Alliance de la presse d’information generale (APIG) a group who google have had this agreement and paid this lump sum to is actually a French lobby group representing most major French publishers.
Agreement move between google and the APIG group is angering many other French outlets, they see the move as been unfair and not transparent. Meanwhile, content publishers in other countries will look deeply into this French agreement, the is the highest-profile in the world under Google’s new program to provide compensation for news snippets used in search results.
Agence France-Presse (AFP) and other French news providers that do not belong to the group are not part of the agreement and are pressing forward with various actions against Google.
The accord follows France’s implementation of the first copyright rule enacted under a recent European Union law that creates “neighbouring rights,” requiring large tech platforms to open talks with publishers seeking remuneration for use of news content.
In Australia, lawmakers have drafted legalisation that would require Google and Facebook to pay publishers and broadcasters for content. Google has threatened to shut down its search engine in Australia if the country adopts that approach, which the company called “unworkable.”
The French documents seen by Reuters include a framework agreement in which Google will pay $22 million annually for three years to a group of 121 national and local French news publications after signing individual licensing agreements with each.
The second document is a settlement agreement under which Google agrees to pay $10 million to the same group in exchange for the publishers’ commitment not to sue over copyright claims for three years.
Publishers would commit to an upcoming new product called Google News Showcase that would allow publishers to curate content and provide limited access to paywalled stories.
Google declined to comment on terms of the deal.
In January, the Reuters news agency, a division of Thomson Reuters Corp, struck a deal with Google to be the first global news provider to Google News Showcase.
Reuters’ French rival AFP has maintained its complaint with the French antitrust watchdog against Google, an internal source said. Last month, AFP’s Chief Executive Fabrice Fries welcomed the deal between Google and APIG, but called on the tech company to extend such copyright deals to news agencies.
Pressure is mounting on Google globally to pay for news content, as the industry’s advertising and revenues have plummeted with the rise of digital platforms.

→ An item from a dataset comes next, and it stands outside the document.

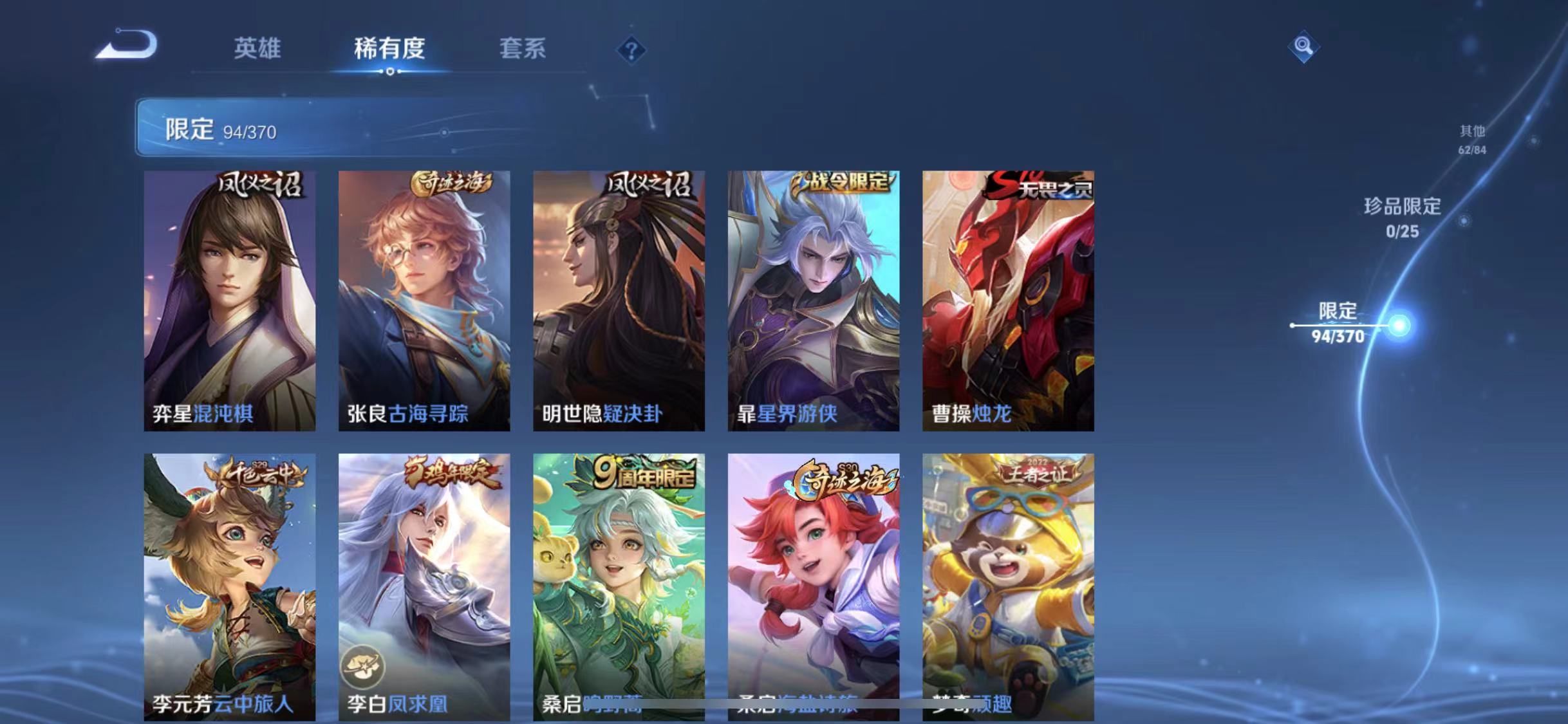Click the question mark help icon
The height and width of the screenshot is (724, 1568).
632,50
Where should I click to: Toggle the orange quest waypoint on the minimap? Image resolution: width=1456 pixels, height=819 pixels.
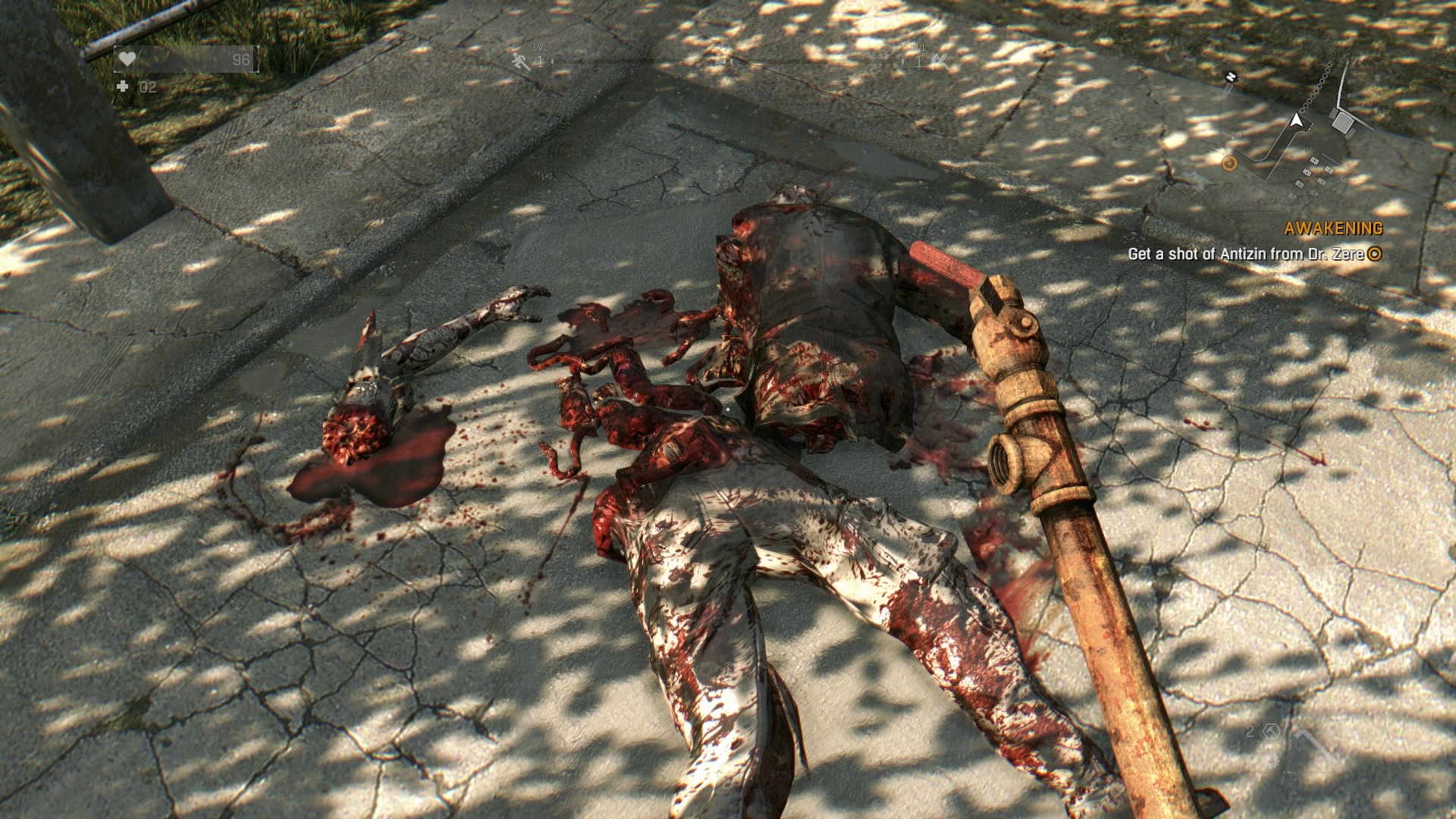click(1229, 163)
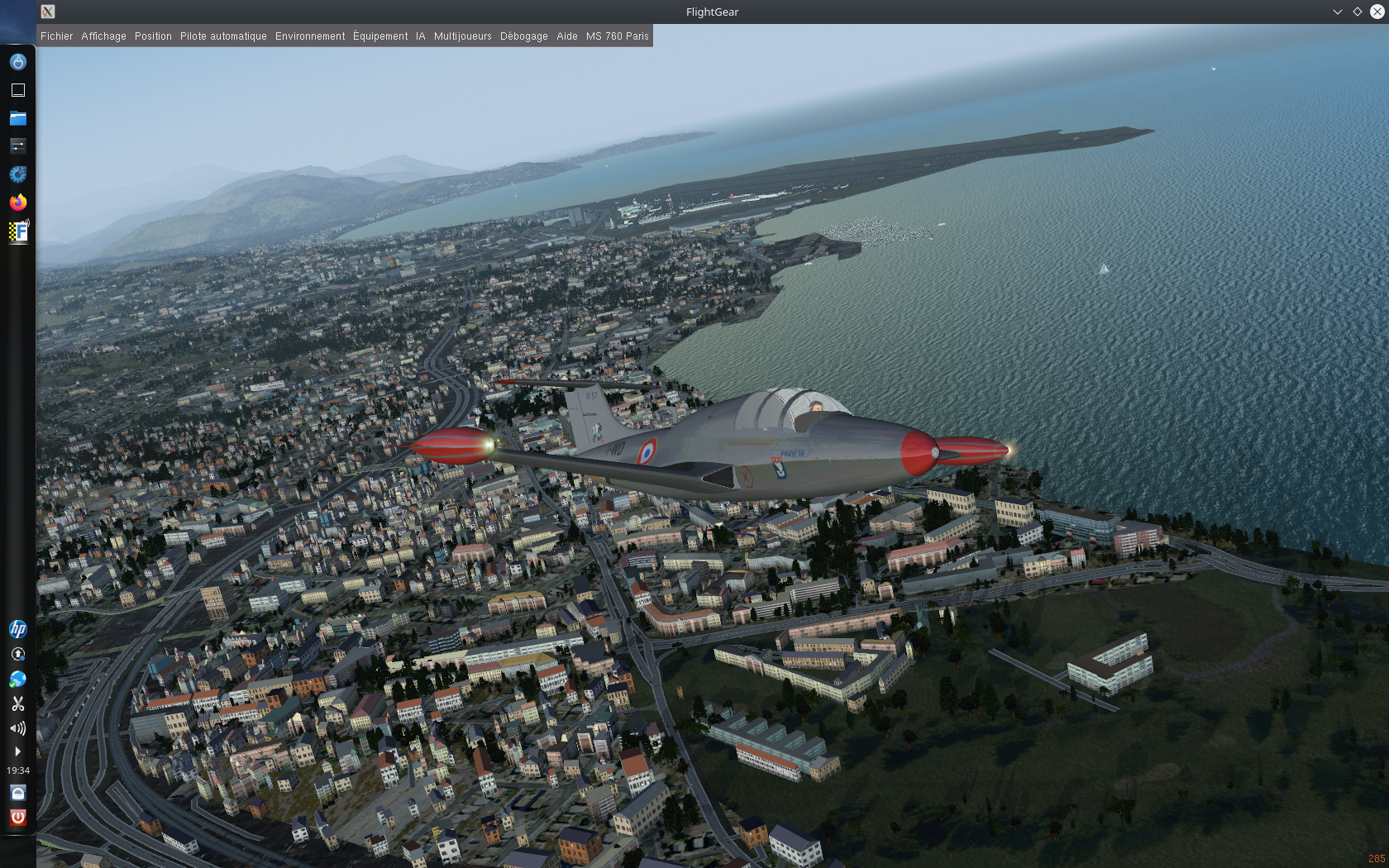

In Spain and Germany, publishers have tried but failed to charge Google for displaying excerpts, or snippets. German publishers lost a legal battle in 2019 for 1 billion euros worth of copyright fees since 2013.
The text of the EU “neighbouring rights” rule was aimed at creating a new sustainable stream of revenues for news publishers.
In the United States, the news industry is backing legislation that would allow it to negotiate collectively with the big platforms without violating antitrust law. In Congress, lawmakers recently issued a report saying dominant tech firms have harmed the news industry because they “can impose unilateral terms on publishers, such as take-it-or-leave-it revenue sharing agreements.”
Andrew MacLeod, chief executive of Canada’s Postmedia, said publishers there are watching discussions in other parts of the world. “We seek an outcome to grow and architect our future rather than relying on a handout.”